We have increased communication with the wider labor movement and streamlined the intake and hiring process for partner unions and graduate student interns. Additionally, whereas our students interned primarily for the Massachusetts AFL-CIO, Massachusetts Building Trades Council, the Massachusetts Teachers Association, and the Greater Boston Labor Council, over the last four years, we have dramatically broadened that network. Our partner unions now also include the North Atlantic Regional Council of Carpenters, the Western Massachusetts Area Labor Federation, AFT-Massachusetts, District 1199 New England SEIU, SEIU Local 888, the Maine State Employees Association, AAUP (UConn), UFCW Local 2013, the UFCW International, CWA, and the national AFL-CIO.

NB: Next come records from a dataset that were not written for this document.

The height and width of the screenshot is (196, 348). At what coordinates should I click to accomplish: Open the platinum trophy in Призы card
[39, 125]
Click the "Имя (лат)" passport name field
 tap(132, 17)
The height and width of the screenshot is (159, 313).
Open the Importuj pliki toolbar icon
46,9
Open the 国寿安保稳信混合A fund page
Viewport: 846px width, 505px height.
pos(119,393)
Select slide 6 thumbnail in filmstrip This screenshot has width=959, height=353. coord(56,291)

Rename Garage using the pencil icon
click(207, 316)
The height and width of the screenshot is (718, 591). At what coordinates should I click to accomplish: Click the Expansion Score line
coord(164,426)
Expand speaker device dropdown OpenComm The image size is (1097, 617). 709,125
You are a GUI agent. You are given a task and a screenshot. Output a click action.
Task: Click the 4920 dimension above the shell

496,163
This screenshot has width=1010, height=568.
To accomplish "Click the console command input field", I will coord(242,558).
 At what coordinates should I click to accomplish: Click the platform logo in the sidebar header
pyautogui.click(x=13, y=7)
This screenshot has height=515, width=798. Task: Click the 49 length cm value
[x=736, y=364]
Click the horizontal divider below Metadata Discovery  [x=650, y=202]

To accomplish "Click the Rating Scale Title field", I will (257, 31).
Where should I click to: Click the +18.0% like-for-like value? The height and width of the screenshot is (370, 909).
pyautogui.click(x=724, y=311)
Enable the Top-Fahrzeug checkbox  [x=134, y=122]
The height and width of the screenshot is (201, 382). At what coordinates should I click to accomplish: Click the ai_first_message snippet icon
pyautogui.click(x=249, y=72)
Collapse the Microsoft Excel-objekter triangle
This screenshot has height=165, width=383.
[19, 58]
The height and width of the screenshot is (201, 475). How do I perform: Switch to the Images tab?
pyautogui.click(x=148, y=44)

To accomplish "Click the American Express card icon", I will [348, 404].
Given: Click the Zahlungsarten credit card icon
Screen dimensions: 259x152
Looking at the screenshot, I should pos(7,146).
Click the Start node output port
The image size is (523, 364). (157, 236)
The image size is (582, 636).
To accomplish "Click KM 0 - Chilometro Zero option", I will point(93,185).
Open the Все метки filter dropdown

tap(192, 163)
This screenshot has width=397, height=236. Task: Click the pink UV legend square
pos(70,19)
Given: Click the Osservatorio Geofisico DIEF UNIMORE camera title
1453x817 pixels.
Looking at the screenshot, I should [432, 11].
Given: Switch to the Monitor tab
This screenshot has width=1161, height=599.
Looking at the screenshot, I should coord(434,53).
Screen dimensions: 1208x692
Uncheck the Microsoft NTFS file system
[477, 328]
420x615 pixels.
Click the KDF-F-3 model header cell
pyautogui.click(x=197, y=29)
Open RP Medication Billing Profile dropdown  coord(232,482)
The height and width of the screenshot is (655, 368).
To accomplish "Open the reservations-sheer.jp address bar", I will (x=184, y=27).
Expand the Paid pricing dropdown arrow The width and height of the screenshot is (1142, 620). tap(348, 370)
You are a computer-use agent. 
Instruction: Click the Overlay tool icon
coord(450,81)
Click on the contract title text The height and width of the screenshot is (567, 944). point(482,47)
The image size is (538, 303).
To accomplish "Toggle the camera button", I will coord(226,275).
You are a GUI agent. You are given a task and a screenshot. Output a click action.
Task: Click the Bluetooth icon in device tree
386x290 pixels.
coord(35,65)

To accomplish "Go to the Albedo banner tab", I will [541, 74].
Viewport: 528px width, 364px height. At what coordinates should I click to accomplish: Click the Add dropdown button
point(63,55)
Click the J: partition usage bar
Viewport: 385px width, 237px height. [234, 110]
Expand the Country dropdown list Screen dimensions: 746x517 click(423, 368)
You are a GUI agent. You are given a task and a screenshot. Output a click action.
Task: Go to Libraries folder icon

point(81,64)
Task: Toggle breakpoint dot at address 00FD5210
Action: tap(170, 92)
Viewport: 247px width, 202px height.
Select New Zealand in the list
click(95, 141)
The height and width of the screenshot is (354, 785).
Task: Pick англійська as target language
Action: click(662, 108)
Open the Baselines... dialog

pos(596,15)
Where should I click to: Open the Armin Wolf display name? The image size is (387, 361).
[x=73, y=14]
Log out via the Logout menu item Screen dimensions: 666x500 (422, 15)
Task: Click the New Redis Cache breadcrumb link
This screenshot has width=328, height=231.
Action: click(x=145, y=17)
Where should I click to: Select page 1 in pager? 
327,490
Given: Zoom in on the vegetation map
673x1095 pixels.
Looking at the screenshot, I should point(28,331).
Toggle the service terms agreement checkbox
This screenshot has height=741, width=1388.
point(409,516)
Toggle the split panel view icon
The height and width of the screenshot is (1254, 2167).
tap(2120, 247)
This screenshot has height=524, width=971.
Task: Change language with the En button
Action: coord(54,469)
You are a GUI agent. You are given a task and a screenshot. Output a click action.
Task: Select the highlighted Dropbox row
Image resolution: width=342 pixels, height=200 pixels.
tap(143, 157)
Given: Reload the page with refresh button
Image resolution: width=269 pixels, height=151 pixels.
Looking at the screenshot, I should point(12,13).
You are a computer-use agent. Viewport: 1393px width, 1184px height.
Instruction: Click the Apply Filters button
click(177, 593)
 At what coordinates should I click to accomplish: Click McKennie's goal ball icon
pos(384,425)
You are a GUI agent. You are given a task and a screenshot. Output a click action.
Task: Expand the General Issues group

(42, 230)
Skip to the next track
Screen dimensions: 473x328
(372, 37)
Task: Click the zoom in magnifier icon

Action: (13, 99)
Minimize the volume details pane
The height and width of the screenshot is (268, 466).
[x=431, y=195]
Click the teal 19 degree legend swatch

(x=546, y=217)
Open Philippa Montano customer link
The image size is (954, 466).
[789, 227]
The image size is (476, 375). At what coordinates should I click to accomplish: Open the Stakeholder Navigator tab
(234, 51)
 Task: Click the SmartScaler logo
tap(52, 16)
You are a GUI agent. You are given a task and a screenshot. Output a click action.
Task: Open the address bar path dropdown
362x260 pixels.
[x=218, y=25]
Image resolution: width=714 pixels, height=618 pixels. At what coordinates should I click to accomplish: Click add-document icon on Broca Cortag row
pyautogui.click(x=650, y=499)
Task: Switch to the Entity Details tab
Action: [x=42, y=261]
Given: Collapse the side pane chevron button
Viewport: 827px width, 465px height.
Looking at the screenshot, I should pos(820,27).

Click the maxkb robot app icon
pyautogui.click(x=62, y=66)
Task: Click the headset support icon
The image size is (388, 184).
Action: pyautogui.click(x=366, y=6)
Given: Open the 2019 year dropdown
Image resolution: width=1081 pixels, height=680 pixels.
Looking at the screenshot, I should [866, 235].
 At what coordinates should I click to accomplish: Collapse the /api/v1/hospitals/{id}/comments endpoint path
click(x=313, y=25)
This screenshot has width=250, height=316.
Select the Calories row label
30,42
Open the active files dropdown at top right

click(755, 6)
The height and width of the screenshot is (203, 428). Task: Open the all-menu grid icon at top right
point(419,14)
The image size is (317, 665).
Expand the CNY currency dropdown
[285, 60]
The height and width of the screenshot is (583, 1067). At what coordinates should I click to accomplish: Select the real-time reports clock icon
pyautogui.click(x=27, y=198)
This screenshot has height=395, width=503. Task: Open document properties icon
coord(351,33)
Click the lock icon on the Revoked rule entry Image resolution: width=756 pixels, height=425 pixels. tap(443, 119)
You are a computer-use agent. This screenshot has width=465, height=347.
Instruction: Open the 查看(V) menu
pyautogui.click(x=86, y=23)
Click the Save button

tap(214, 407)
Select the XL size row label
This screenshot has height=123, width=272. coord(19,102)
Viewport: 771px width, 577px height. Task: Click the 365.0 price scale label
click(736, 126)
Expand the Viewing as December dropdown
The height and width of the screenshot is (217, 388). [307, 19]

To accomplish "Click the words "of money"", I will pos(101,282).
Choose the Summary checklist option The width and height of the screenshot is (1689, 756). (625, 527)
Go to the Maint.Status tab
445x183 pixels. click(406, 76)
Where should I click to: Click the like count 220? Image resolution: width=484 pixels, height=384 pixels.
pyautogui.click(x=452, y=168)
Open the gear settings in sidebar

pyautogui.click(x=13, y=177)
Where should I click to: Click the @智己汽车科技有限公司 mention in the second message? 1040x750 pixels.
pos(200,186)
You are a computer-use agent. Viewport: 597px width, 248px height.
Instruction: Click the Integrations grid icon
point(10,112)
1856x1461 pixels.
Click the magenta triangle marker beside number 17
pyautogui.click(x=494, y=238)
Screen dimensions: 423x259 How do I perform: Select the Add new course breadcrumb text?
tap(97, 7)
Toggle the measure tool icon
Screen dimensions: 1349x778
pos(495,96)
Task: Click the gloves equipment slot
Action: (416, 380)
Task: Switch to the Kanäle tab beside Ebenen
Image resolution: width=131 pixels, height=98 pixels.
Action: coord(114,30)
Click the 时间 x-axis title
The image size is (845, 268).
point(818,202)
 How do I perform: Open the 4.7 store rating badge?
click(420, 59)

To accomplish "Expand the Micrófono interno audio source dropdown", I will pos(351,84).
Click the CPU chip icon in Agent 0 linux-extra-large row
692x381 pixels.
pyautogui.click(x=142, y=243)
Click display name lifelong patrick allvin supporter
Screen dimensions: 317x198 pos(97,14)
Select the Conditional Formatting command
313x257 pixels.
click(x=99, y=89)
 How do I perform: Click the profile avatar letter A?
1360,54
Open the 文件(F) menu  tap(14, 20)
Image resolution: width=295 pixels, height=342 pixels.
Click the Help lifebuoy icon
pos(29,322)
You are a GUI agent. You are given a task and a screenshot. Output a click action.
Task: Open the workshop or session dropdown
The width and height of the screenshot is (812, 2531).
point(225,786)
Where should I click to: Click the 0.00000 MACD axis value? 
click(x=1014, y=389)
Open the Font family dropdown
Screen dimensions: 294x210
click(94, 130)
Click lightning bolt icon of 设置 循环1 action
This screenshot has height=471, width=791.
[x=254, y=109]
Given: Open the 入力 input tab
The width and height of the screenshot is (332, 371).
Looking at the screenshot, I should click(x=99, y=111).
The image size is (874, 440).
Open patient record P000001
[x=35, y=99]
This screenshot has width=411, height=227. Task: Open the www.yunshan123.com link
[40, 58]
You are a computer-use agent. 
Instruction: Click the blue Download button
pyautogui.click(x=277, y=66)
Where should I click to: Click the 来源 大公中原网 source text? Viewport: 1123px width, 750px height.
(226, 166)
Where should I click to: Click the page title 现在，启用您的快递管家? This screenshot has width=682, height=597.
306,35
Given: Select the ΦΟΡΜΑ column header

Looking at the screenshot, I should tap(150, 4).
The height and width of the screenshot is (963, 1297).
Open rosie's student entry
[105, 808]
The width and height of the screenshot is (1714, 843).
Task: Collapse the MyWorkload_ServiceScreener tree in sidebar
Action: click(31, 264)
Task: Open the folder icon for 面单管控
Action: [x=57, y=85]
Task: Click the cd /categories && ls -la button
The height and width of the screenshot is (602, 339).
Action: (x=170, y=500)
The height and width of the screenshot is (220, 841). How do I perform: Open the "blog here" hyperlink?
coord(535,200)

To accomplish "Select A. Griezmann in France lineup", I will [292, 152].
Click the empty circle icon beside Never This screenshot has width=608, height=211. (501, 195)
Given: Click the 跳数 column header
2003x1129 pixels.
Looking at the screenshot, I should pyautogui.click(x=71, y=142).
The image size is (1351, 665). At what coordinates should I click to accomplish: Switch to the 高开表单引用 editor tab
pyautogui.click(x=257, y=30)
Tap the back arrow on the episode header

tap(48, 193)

Despite the pandemic we have increased and stabilized student enrollments at all levels. For each of the past two years, we have taught over 200 undergraduate students and thereby exceeded the benchmark negotiated with the administration for undergraduate enrollment. We have done so in part by offering two new courses, each of which has grown in popularity: Sports, Labor and Social Justice, taught by Jerry Levinsky, and Women and Work, taught by Clare Hammonds. Our traditional undergraduate courses, taught by Tom Juravich and Liana Foxvog, continue to draw strong numbers. On average, we have had the pleasure of teaching a cohort of twelve residential Masters students each year (another agreed-upon benchmark). With the exception of the January 2022 residency which was hit suddenly with the omicron variant, our intensive residencies for the Union Leadership and Activism (ULA) program have hosted at least 40 students every January and July. This is in part due to the fact that the Labor Center established a new track of our Masters program in 2021, ULA for Educators, designed for teachers and education support professionals in K-12 and higher education.
Finally, we are recruiting graduate cohorts with more racial diversity and gender balance each year, reflecting the demographics of the wider workforce and labor movement. For example, whereas our residential classes have been nearly all white and all male since I arrived, our incoming residential cohort has five women, five men, and two non-binary individuals; of these, five are people of color. We have made headway on this important objective by actively recruiting and shaping each class. As the first director of color in Labor Center history, I have made it a personal mission to recruit a diverse ULA faculty. Several faculty members of color have taught in the ULA program over the past four years, including Sheri Davis, Cynthia Hewitt, Armando Ibarra, Alejandro Reuss, Dean Robinson, Erica Smiley, and Natalicia Tracy.
I am grateful to all of you for the confidence you have placed in me, but I could not have done it without you. I want to thank Nellie Taylor and Summer Cable for making it all go; Elaine Bernard, Harris Freeman, Pat Greenfield, Gordon Lafer, Jerry Levinsky, and Priscilla Murolo for their sage advice over the years; our amazing graduate student caucus whose feedback has made the program better than when they were in it; and our friends in the Massachusetts labor movement, especially Steve Tolman, Frank Callahan, Chrissy Lynch, Darlene Lombos, Rich Rogers, Jim Snow, Tom Clarke, David Minasian, Lisa Clauson, and Max Page. Last but not least, I want to single out my faculty colleagues, Clare Hammonds, Jasmine Kerrissey, Tom Juravich, and Eve Weinbaum, for standing behind me every step of the way. Thank you for everything.
I now pass the torch on to our new director, Jasmine Kerrissey, in a time of Labor Center stability and Labor Movement ascendancy. I look forward to her leadership in these consequential years.